0413. ワイルド・バンチ (1969)

2013年08月16日 | 1960s

ワイルド・バンチ / サム・ペキンパー
145 min USA

The Wild Bunch (1969)
Directed by Sam Peckinpah. Story by Walon Green and Roy N. Sickner. Screenplay by Walon Green and Sam Peckinpah. Cinematography by Lucien Ballard. Film Editing by Louis Lombardo. Music by Jerry Fielding. Performed by William Holden (Pike Bishop), Ernest Borgnine (Dutch Engstrom), Warren Oates (Lyle Gorch), and Robert Ryan (Deke Thornton).

最初と最後の銃撃戦の場面は、ペキンパー自身の「代表作」でもあるだろう。血が噴き上がるなまなましさ、ほとんど嗜虐的な酷さ、スローモーションをおりまぜたあのリズム感、群像的なショットの混ぜかた。ある表現がその斬新さのために新しい基準を創り出し、のちの作品群はそれ以前の定型に戻れなくなるという現象がある。おそらくここはその例のひとつ。その影響関係をひとつひとつ実証的に示すことは難しいので、ふつうは言及の集積――ディスクール――に頼ることになるのだけれど。

一般的には「公開当時の衝撃」を追体験することはしばしば難しい。その功績が革新的であればあるほど、こぞって模倣され、最後は陳腐なきまりごとになるまで消費されつくしてしまうからだ。コルビュジエがそうであったように、当初は独創的なデザインほど最後は見飽きたものになるという逆説が、のちの鑑賞者にとっては壁になる。けれどそれほどの創作物は、熱く語り伝えられてもきた。たとえば『2001年宇宙の旅』の映像詩、『気狂いピエロ』で登場人物がカメラに向かってしゃべる異化の瞬間、『ブレードランナー』の廃れた未来都市、『プライヴェート・ライアン』の凄絶なノルマンディー上陸など・など・など。そしてたぶんペキンパーの銃撃戦も。

そのどれにも、模倣しえない部分がかならずある――パターンだけでは把握しつくせない個性が、しばしば細部にこもっているのだ。『ワイルド・バンチ』の冒頭場面でいえば、子供たちが蟻にサソリを襲わせて愉快そうに眺めているシーケンスなどはそうかもしれない。カットをなじませるのが難しかったようだけれど、いい演出だった。この作品はかわいくて、けなげで、残忍な子供たちが画面の隅でよくえがけている。

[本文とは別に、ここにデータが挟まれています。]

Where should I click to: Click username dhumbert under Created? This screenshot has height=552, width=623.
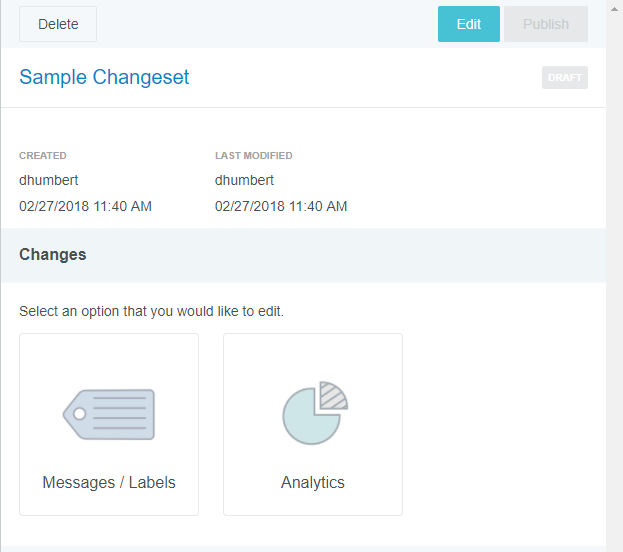[49, 180]
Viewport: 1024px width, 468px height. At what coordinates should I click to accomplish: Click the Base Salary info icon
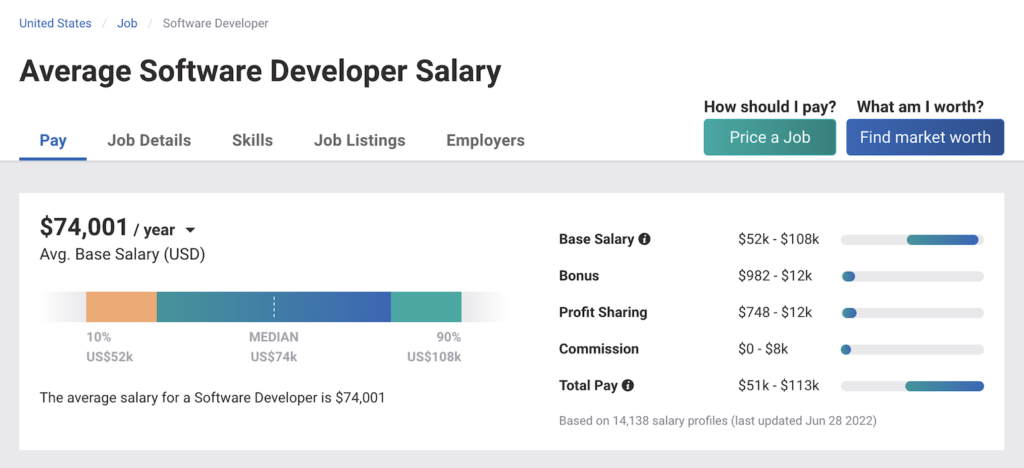[644, 240]
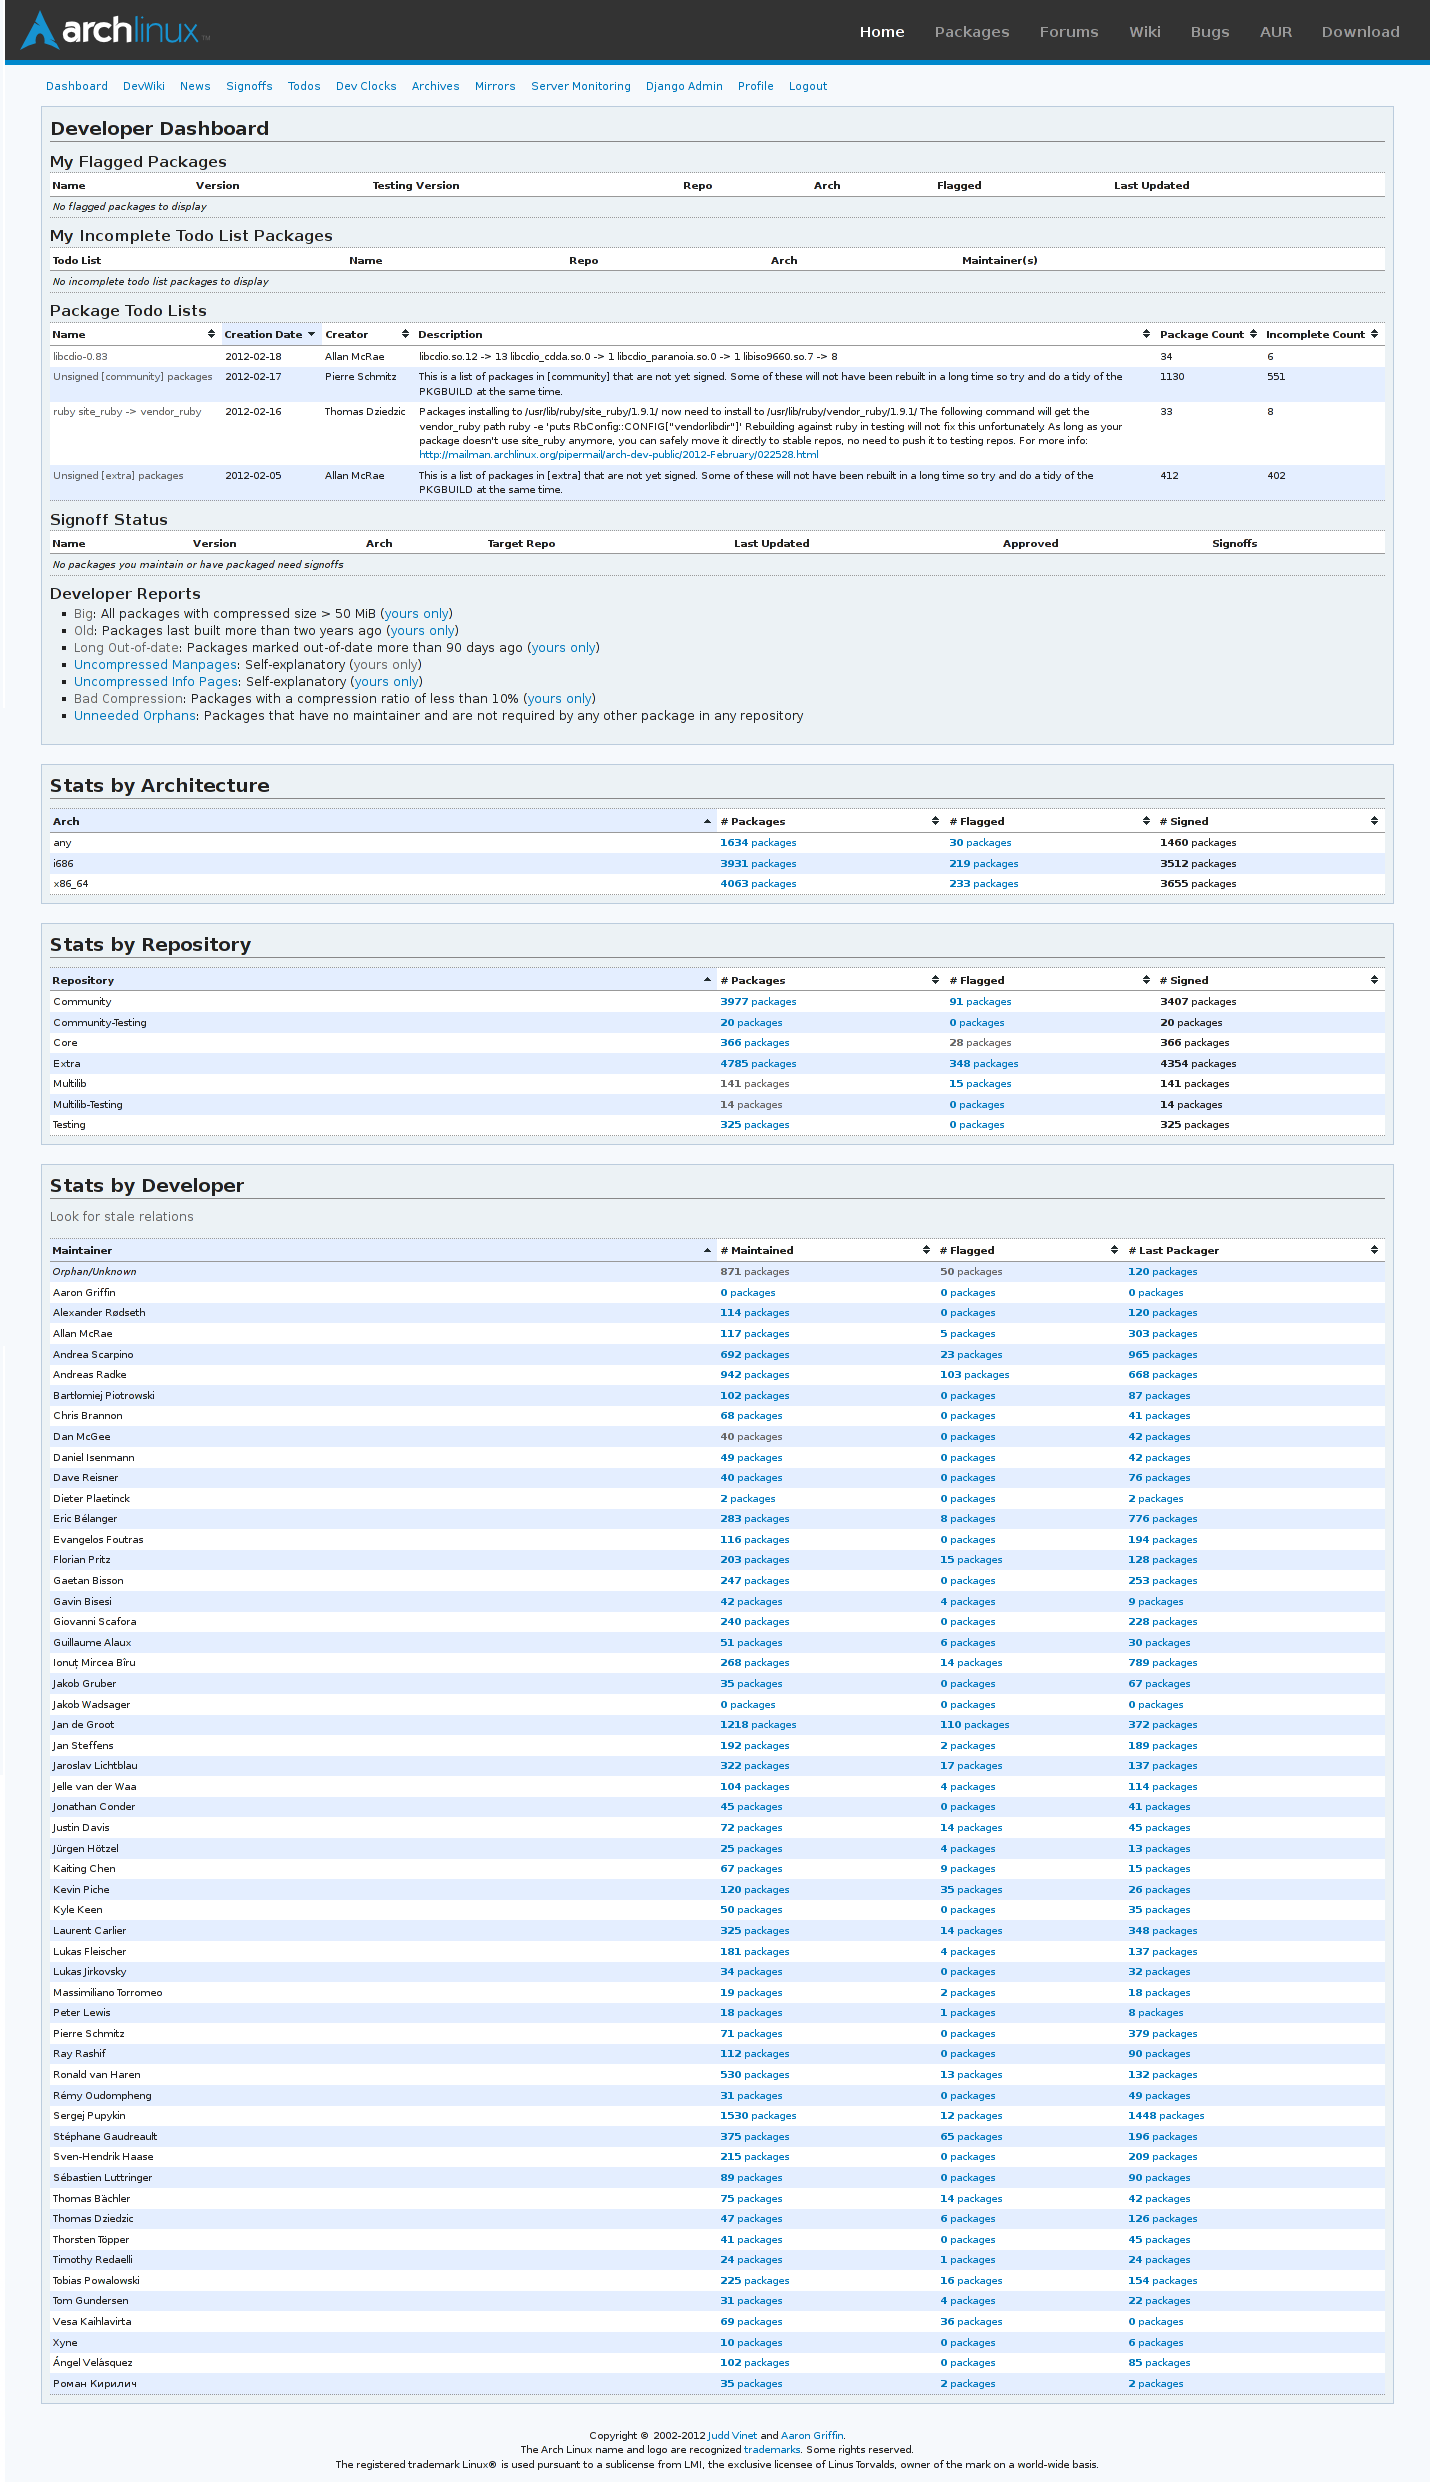Sort architecture stats by # Signed arrows
Image resolution: width=1430 pixels, height=2482 pixels.
click(x=1374, y=821)
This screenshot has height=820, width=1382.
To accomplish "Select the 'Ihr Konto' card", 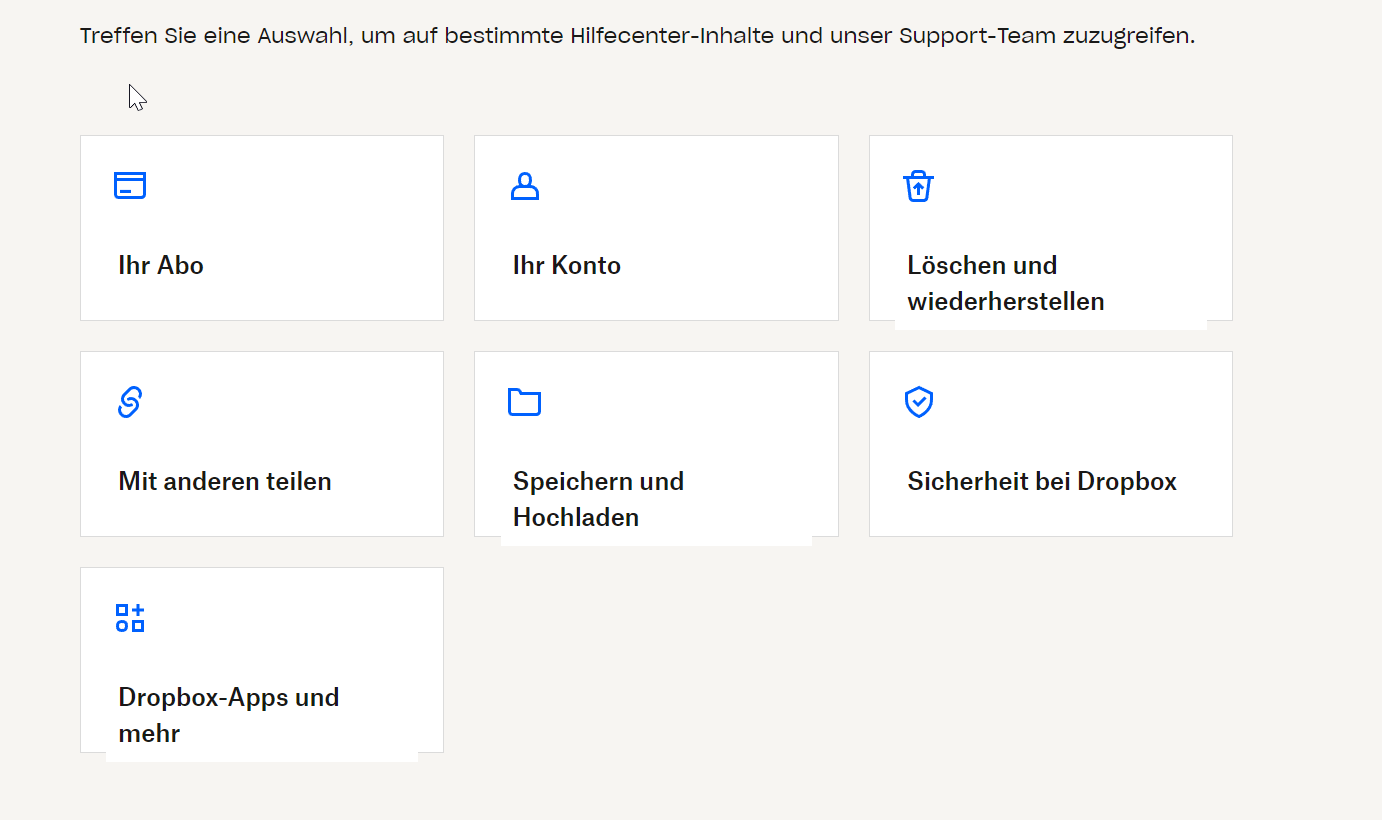I will (655, 227).
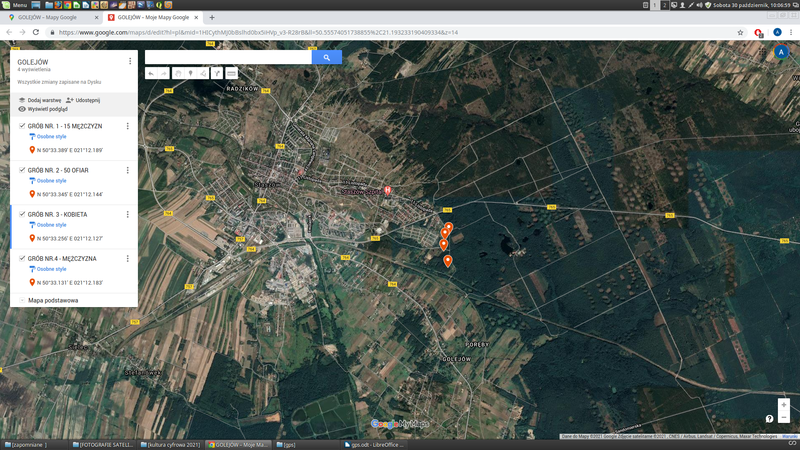Viewport: 800px width, 450px height.
Task: Select the hand pan tool
Action: (178, 73)
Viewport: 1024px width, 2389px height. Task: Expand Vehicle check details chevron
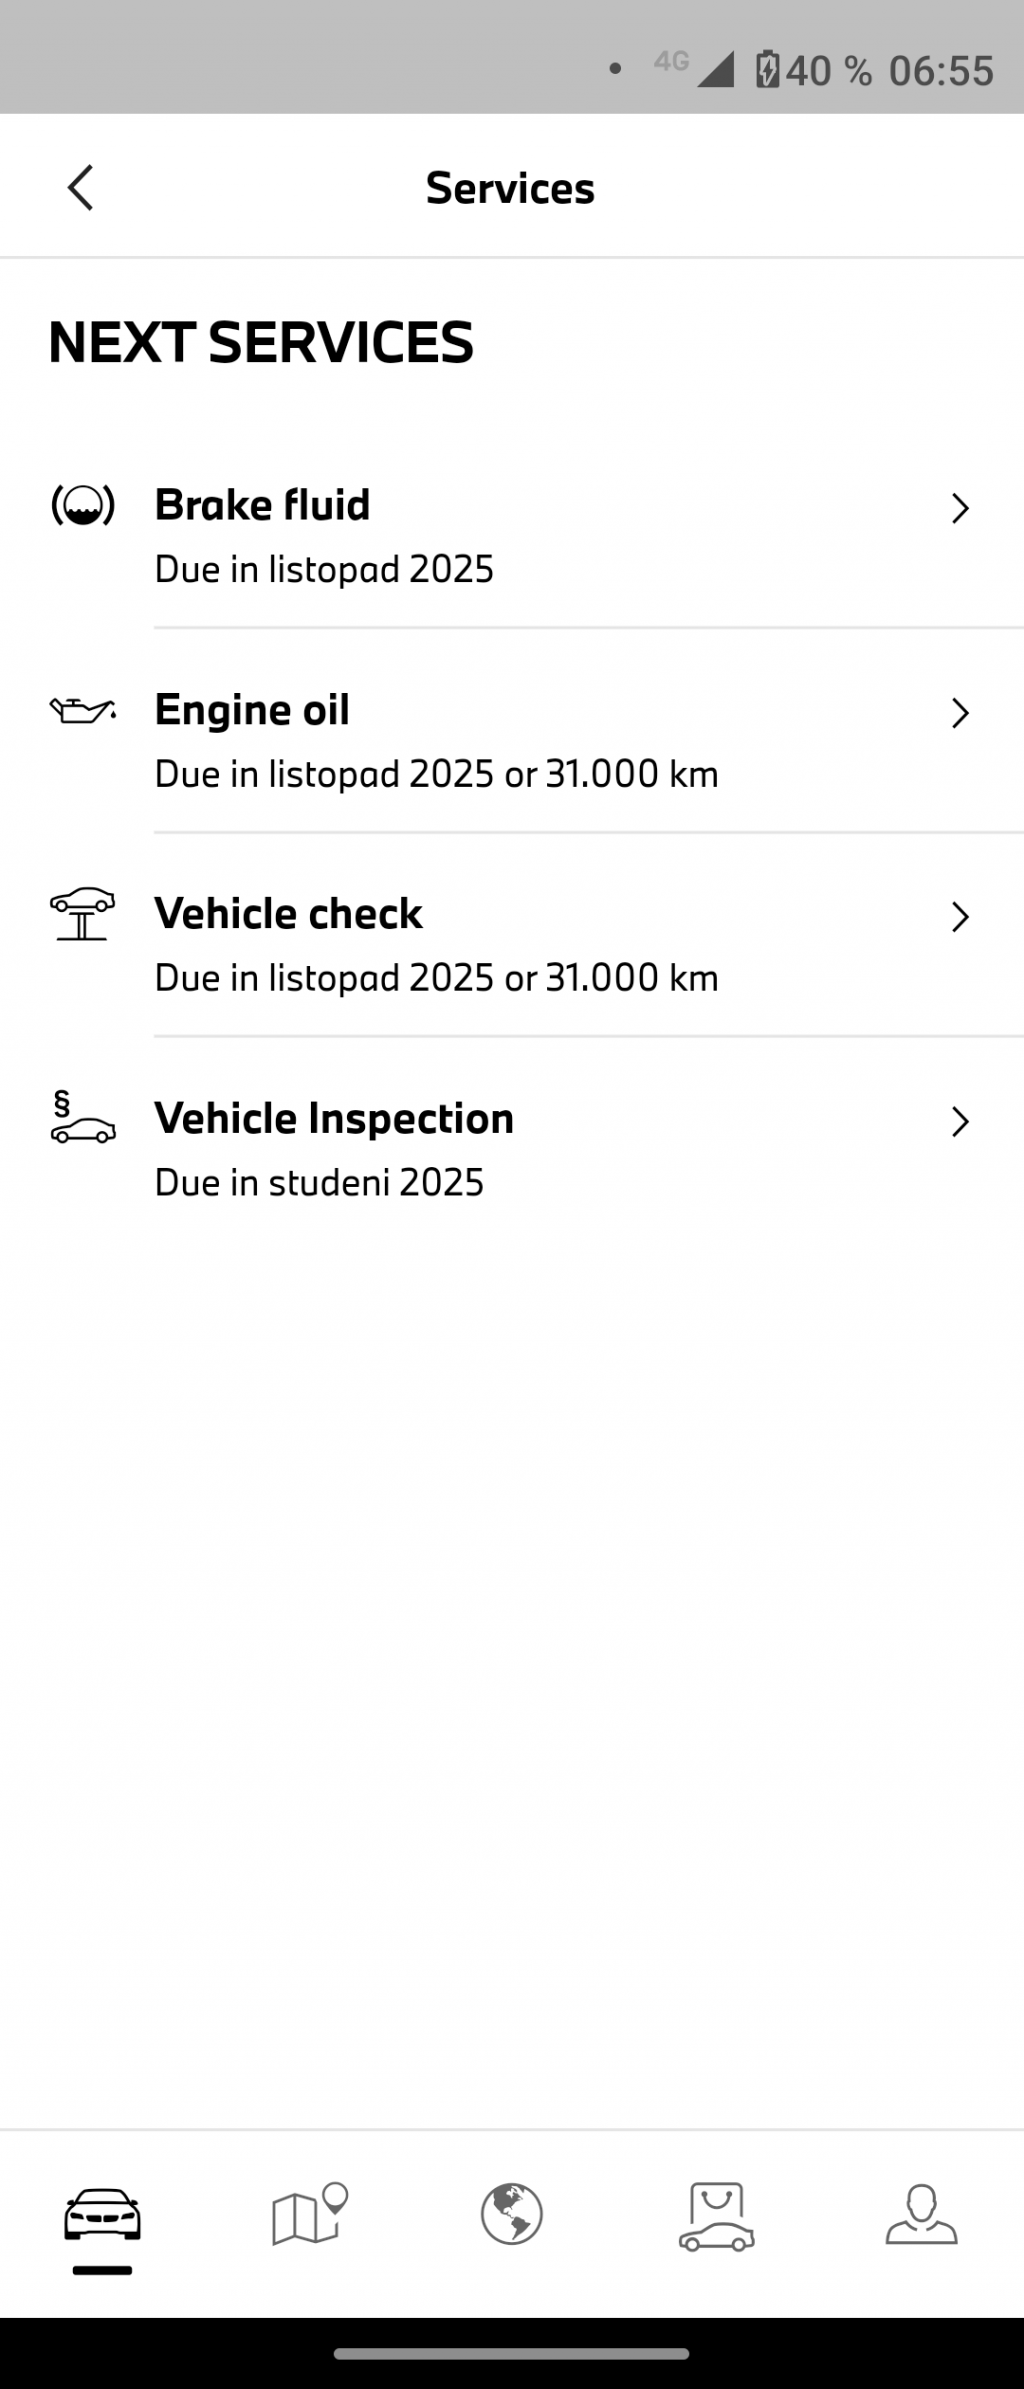click(960, 917)
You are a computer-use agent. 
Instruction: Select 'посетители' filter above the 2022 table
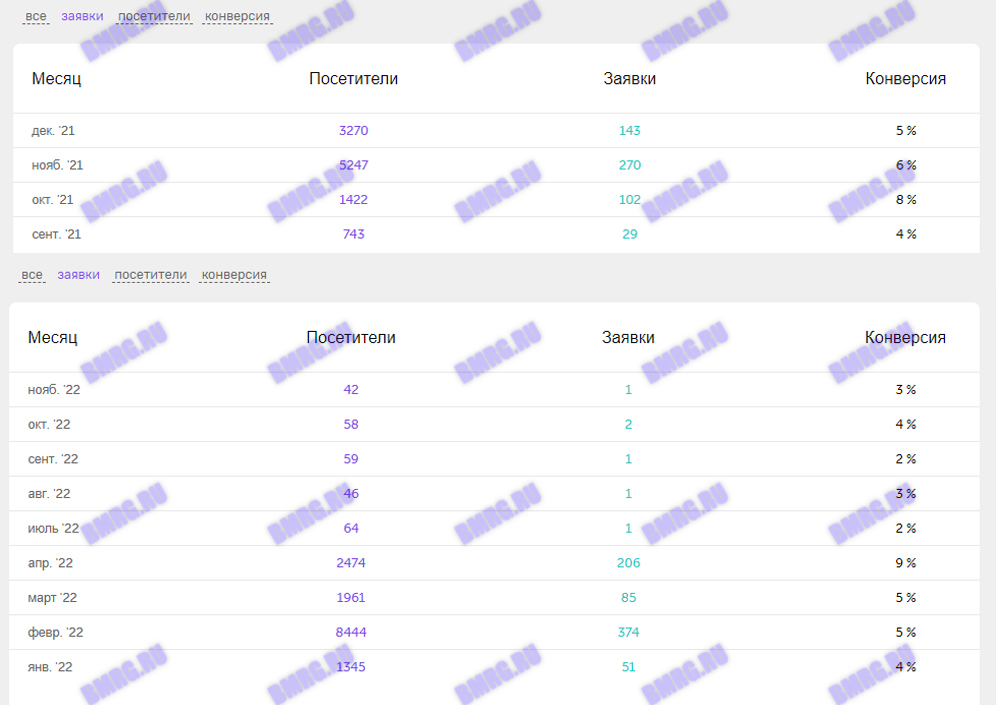150,275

そのペキンパーも、子供の体が銃撃にちぎれて飛び散るようなカットはいれていない。それは政治的な配慮というより、この映像作家の性格だったようにみえる。撮影に協力したメキシコの村人たちにもおおきく感情移入したに違いなく、全員を写すために場面を不必要に長くしてしまったとしか思えないほほえましい個所もあった。脚本や原案にはペキンパーのほかに2人がクレジットされているけれど、映像の演出ににじむこうした傾向から監督自身の志向を透かし見ることはまちがいではないだろう。一見ためらいなくみえる残酷さや皮肉と、いっぽうで濃厚な「情」の組み合わせが、この作品に奥行きを作り出している。それは屈指の犯罪者であるパイクを追跡しながら、内心でそのパイクに憧れるソーントンの描写に強くあらわれていた。とはいえうっかり「ペキンパーさんは優しいひとだから」などとご本人に言おうものなら、たちまち酒瓶が飛んできそうですが。

文脈を伝達するうえでカットのつなぎかたには分かりにくいところがある。冒頭のタイトルデザインはうるさい。書き下ろしの音楽は雑音のようにひどい。でも、ちいさなことです。なお作中の時代設定は1913年だそう。



メモリータグ■メキシコの犬は極限まで痩せている。これも(ひそかに)ほかの作品に影響をあたえたカットかもしれない。